A 37-year-old transplant from Detroit, Donaldson didn’t set out to be an entrepreneur. After earning both a bachelor’s degree in economics and a law degree from Harvard University, she became an M&A lawyer at Sidley Austin and Jenner & Block and then a staff attorney at Oracle in 2006. About the same time, she began promoting alternatives to lye-based hair relaxers for African-American women. That led in 2008 to her self-published book, “Thank God I’m Natural,” on natural hair care.
She began mixing products in her kitchen and selling them in 2013 at festivals, churches, bookstores and farmers markets, backed mostly by $40,000 from her own savings.

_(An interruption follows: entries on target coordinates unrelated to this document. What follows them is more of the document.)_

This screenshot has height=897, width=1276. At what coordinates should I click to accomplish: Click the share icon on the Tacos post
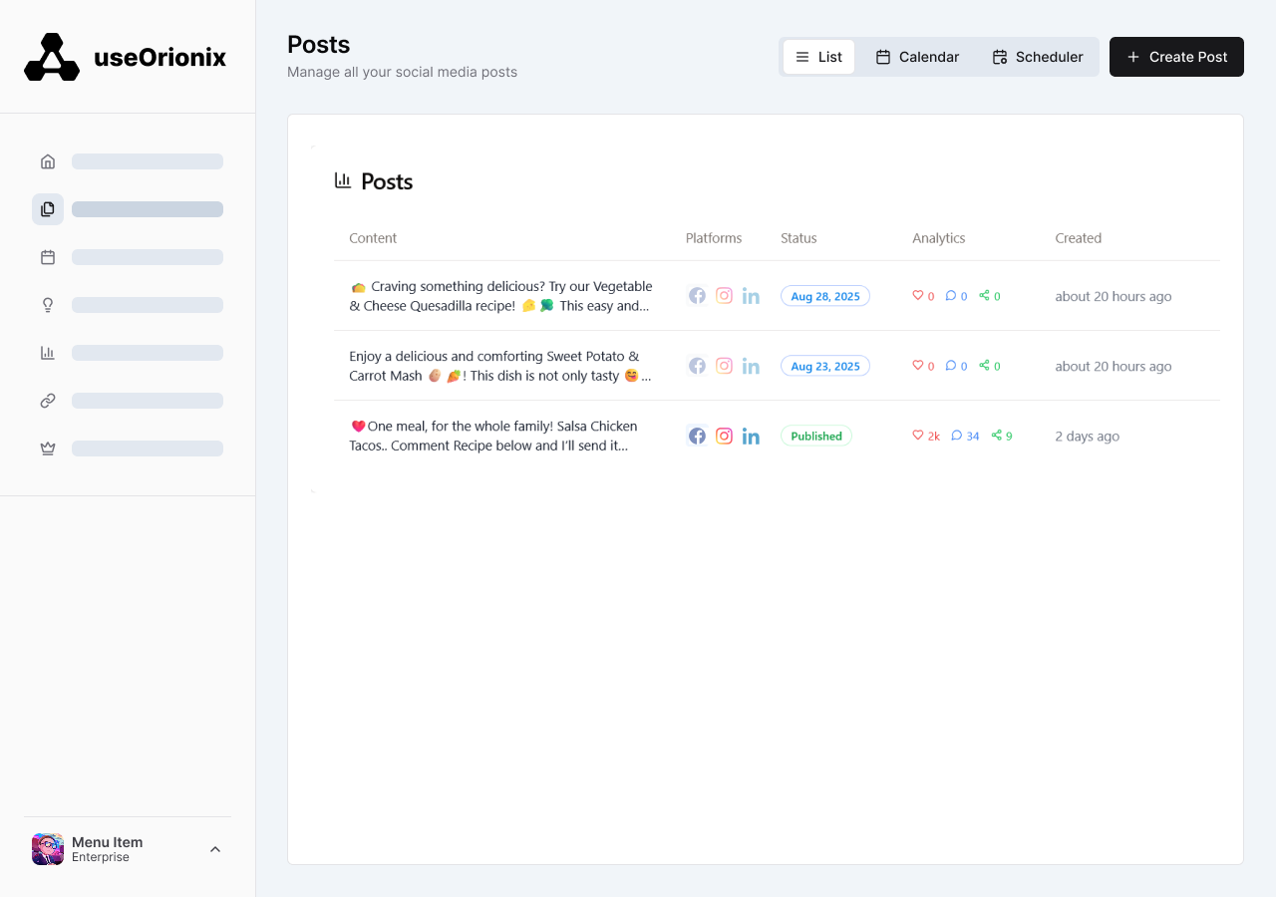tap(997, 436)
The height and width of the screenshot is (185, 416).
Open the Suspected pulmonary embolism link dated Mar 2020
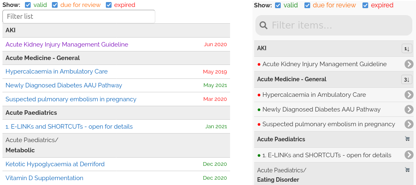71,99
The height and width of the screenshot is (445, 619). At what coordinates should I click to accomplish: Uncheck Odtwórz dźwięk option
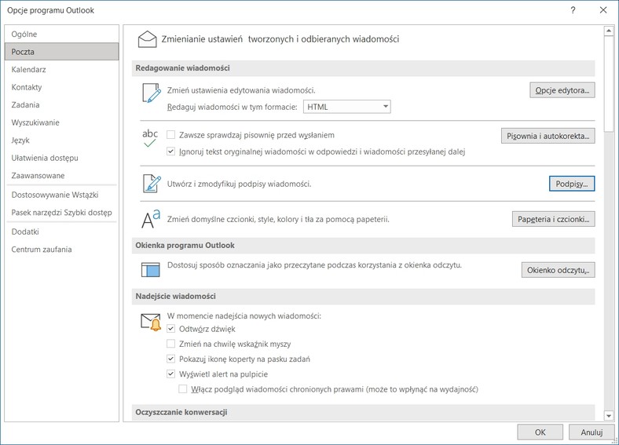click(x=171, y=329)
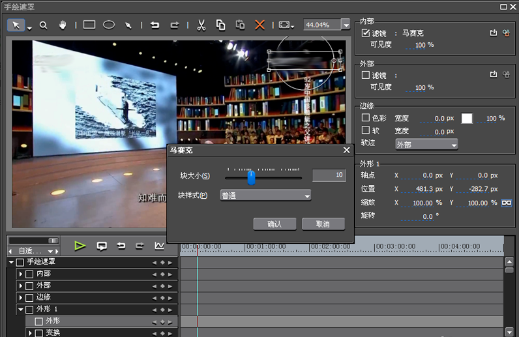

It was hard work. “When I was selling things from the trunk of my car, I could feel people looking down on me,” she says. “They thought they were better than me.”
She has six employees who make her products by hand in small batches in the Industrial Council of Nearwest Chicago incubator on the West Side. Her TGIN green tea leave-in conditioner retails for $14.99 for a 14.5-ounce bottle.
Shelby Parchman first met Donaldson in 2011 at an alternative financing workshop sponsored by his then-employer, the Jewish Vocational Service. “Chris-Tia worked with as many people as she could to develop a very strong foundation for her business,” says Parchman, now director of programs at Sunshine Enterprises, a neighborhood business development center in Woodlawn. For example, he says, he advised her on how to approach Walgreens. She also turned to social media and focus groups for feedback on her product formulations.
He says Donaldson is relatable and down to earth. “People really like her,” he says. “That really catapults her sales.”